Abbas Kiarostami (1940 - 2016) was an internationally acclaimed Iranian film director and screenwriter. An active filmmaker since 1970, Kiarostami has been involved in over forty films, including shorts and documentaries, and attained critical acclaim for directing the Koker Trilogy (1987-1994), Cannes Film Festival 1997’s Palme d’Or winner A Taste of Cherry (1997), The Wind Will Carry Us (1999), Certified Copy (2010), and Like Someone in Love (2012). In 2016, Toronto International Film Festival (TIFF) held a retrospective of Kiarostami’s career at TIFF Bell Lightbox (Toronto) to recognize his ability to “[deepen] our understanding of Iran, as well as time and space itself, his films embraced humanity. They welcomed stillness and contemplation, memory and understanding.” Kiarostami left such an impact on the history of world cinema that the legendary French director Jean-Luc Godard once remarked “film begins with D.W. Griffith and ends with Abbas Kiarostami.”

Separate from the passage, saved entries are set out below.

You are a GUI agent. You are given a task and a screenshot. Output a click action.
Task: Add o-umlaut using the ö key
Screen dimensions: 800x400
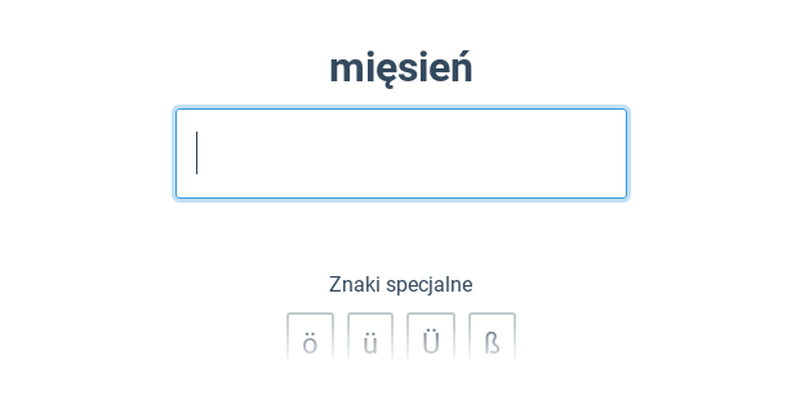coord(310,340)
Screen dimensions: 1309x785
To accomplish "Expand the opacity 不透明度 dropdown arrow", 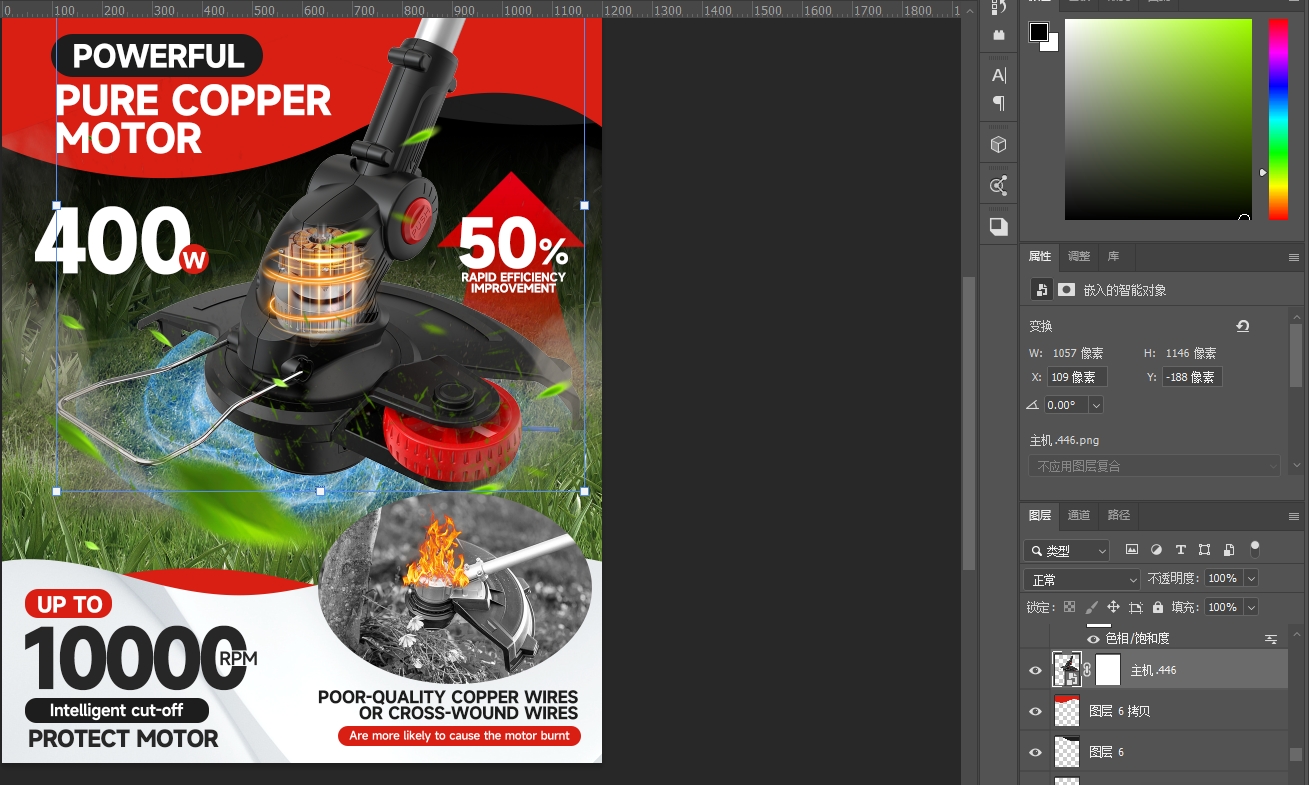I will [1251, 579].
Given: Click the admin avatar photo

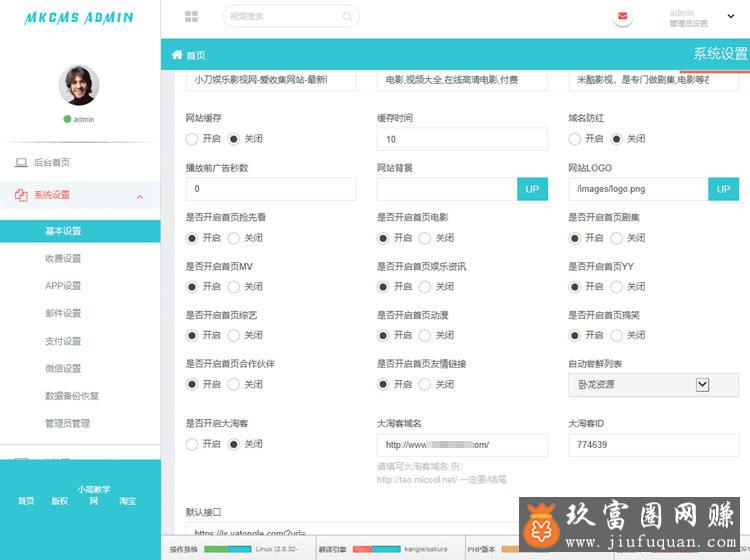Looking at the screenshot, I should point(79,86).
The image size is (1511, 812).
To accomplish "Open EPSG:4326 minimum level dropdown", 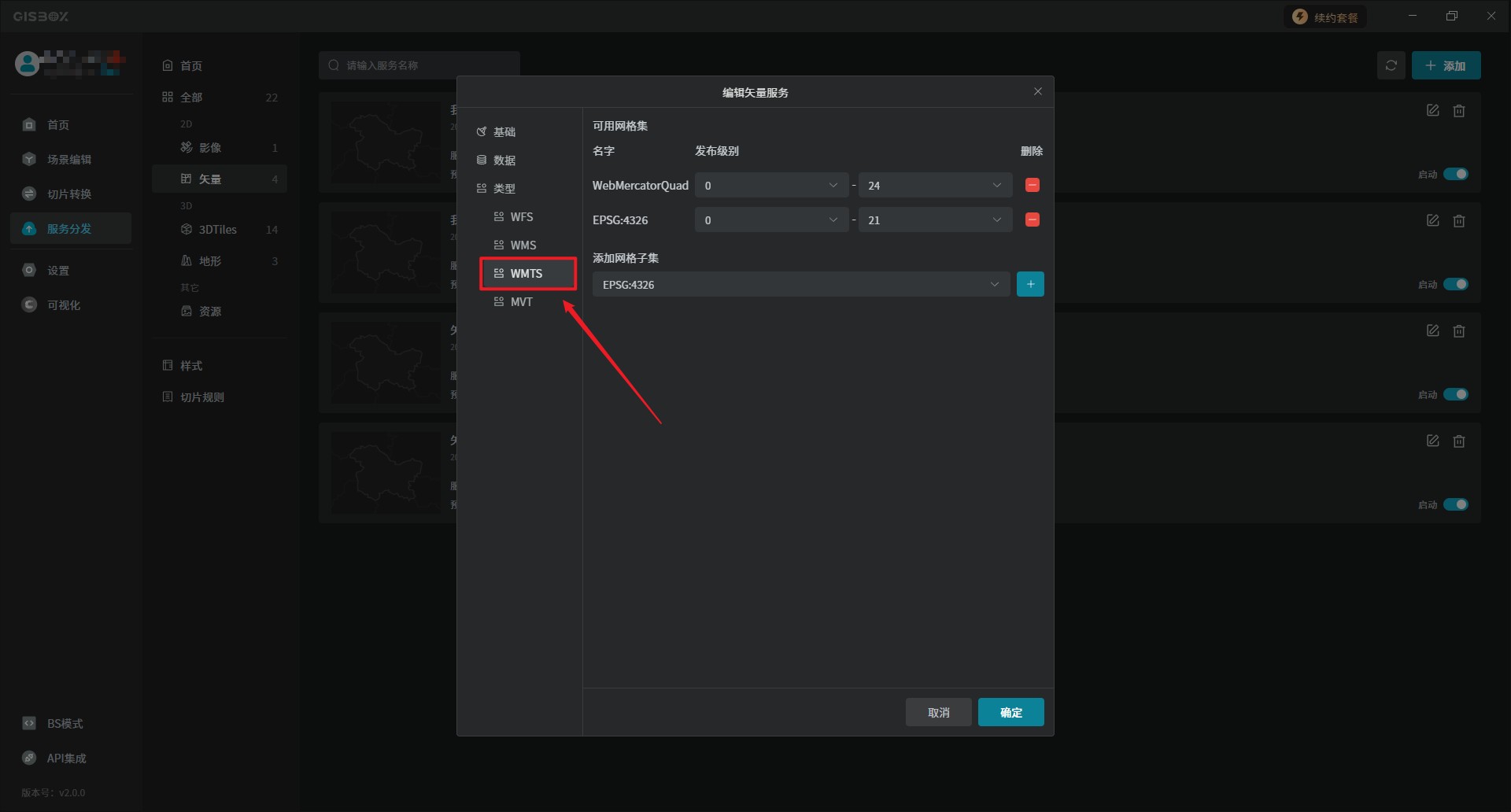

Whereas his movies tackle polemical and metaphysical questions through intimate and humble meditations on the featured characters, Kiarostami’s photographs tend to capture the more conventional themes of landscape and nature. For example, his photographic series Untitled Photographs is a collection of over thirty photographs, essentially of snow landscapes, taken in his hometown Tehran, between 1978 and 2003. Kiarostami has a simple approach to photographic subjects, taking pictures of a rainy windshield. Yet these subtle scenes represent contemplative and poetic moments to revel in and provide relief from urban life by offering an escape to the natural world. Kiarostami’s photographs have been exhibited at PS1 Contemporary Art Center (New York) and MoMA - Museum of Modern Art (New York) in 2007. Since then, they have travelled internationally to London, Toronto, Dubai, Abu Dhabi, Ankara, Hong Kong, Paris, Oslo, Shang Hai among other major cities.

 

Kiarostami was also an accomplished poet. Along with Ridley Scott, Jean Cocteau, Pier Paolo Pasolini, Derek Jarman and Gulzar, ​Kiarostami was part of a tradition of filmmakers whose artistic expressions are not restricted to one medium; their practices included other forms such as poetry, set designs, painting, or photography to relate their interpretation of the world we live in and to illustrate their understanding of our preoccupations and identities. His bilingual collection of more than 200 poems, Walking with the Wind, was published by Harvard University Press in 2002.